━━━ DATA SHOWN ━━━

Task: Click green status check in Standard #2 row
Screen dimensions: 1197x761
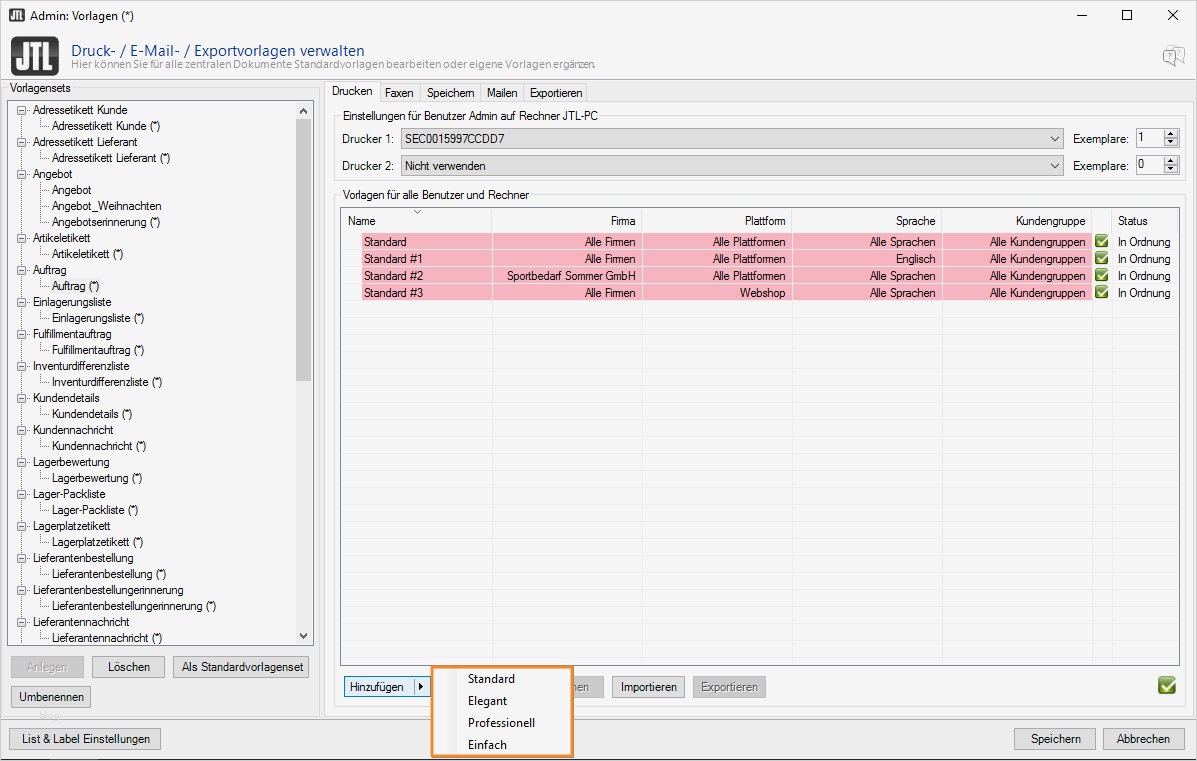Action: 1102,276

━━━
━━━ DATA SHOWN ━━━

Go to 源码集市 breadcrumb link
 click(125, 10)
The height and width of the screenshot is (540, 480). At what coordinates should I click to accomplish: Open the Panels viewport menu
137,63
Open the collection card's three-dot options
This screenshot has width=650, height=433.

━━━

*ASSIGNMENT:*
For this exercise, output exactly the lines above from the line with "The height and" to the line with "This screenshot has width=650, height=433.", counting both, and leave out the rest.

*YOUR SOLUTION:*
The height and width of the screenshot is (540, 480). At what coordinates should I click to accomplish: Open the Panels viewport menu
137,63
Open the collection card's three-dot options
This screenshot has width=650, height=433.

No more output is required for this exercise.